Excerpted data START

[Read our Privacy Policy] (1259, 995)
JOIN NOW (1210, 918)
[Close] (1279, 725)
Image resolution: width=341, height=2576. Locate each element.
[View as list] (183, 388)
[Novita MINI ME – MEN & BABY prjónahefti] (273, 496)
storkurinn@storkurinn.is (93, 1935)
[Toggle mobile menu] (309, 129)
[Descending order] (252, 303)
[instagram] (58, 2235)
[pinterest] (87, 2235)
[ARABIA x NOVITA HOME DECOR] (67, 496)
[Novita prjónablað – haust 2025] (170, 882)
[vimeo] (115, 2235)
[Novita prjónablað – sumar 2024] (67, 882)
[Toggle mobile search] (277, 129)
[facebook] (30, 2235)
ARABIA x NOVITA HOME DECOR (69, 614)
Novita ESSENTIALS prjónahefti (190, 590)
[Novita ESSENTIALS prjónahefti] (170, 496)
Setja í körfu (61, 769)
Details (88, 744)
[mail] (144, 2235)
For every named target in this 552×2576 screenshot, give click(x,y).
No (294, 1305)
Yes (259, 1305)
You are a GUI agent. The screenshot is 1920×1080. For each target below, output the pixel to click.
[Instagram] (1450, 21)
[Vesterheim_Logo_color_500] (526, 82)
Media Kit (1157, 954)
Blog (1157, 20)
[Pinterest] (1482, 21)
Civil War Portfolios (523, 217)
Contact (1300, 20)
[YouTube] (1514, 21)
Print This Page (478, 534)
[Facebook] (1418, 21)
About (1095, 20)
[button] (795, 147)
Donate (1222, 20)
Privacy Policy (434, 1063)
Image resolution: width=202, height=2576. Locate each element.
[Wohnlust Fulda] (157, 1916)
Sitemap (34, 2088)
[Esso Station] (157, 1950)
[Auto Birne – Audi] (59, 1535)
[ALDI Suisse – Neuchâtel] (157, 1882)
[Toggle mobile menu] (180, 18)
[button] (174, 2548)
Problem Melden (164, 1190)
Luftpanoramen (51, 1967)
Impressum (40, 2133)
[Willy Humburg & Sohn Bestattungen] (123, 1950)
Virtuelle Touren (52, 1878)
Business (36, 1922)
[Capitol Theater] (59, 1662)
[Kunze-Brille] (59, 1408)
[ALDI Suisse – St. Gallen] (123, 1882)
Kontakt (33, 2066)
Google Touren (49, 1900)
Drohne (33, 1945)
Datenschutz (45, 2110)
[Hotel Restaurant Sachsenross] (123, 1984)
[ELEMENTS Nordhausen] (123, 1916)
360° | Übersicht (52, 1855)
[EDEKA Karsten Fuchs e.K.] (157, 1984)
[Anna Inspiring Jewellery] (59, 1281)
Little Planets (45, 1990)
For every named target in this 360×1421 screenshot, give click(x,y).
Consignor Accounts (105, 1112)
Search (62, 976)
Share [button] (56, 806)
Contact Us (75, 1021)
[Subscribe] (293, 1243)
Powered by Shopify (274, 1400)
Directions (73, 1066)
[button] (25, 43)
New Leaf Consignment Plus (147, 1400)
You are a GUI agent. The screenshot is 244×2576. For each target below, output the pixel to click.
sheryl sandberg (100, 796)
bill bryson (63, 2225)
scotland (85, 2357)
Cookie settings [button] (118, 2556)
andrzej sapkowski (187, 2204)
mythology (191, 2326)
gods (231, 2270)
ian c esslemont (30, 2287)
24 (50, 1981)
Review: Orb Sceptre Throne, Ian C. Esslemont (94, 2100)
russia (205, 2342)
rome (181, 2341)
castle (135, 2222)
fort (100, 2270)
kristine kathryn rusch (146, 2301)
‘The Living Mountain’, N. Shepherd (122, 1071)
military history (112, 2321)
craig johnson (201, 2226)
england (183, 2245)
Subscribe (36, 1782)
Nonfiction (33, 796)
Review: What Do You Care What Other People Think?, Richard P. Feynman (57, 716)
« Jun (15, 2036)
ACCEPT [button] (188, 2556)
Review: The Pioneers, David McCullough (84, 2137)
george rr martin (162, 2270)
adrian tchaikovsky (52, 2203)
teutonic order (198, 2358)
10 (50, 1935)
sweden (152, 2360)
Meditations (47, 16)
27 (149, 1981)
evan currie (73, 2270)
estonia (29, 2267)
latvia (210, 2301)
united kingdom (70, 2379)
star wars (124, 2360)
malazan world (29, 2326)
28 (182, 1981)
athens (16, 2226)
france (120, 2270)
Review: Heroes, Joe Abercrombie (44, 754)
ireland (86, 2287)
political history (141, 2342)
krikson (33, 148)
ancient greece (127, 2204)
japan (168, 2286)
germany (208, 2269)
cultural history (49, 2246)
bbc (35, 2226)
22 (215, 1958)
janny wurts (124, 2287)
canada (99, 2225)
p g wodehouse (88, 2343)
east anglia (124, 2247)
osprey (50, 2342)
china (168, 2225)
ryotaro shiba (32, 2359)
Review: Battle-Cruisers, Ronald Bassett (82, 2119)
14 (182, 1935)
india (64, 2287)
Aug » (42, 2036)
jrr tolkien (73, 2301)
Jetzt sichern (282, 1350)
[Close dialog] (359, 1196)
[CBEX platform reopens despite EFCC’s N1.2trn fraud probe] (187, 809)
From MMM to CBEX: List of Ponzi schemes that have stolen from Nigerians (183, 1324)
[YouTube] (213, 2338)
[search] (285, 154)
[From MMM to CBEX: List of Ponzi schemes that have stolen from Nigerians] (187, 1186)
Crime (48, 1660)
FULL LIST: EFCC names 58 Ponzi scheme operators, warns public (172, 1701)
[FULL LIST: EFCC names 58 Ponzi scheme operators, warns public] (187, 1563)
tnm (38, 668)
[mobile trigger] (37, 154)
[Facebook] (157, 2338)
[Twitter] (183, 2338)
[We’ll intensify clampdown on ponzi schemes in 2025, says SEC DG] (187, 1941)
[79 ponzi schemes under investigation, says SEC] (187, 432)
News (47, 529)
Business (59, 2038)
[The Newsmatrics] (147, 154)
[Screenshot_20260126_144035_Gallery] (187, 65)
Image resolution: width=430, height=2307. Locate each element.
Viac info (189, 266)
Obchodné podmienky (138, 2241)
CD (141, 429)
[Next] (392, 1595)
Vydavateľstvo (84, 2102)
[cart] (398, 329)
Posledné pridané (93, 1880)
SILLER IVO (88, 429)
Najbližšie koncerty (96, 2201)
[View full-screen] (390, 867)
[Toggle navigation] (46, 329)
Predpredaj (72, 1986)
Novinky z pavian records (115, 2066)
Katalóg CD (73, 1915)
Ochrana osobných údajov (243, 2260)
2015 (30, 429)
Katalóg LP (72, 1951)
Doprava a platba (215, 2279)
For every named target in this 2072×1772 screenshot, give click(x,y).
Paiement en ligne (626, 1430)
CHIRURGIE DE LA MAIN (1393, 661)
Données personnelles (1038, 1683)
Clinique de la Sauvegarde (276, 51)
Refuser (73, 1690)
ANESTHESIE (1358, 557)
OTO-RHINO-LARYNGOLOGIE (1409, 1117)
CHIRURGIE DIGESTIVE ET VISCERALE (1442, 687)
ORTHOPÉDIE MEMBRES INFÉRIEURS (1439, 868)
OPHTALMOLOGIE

Excerpted data END

● **Work to complete**:
Filter the entries above down to the lines that hold the word "mobile", and copy those lines.

● **Solution**:
[Toggle mobile menu] (309, 129)
[Toggle mobile search] (277, 129)
[Toggle mobile menu] (180, 18)
[mobile trigger] (37, 154)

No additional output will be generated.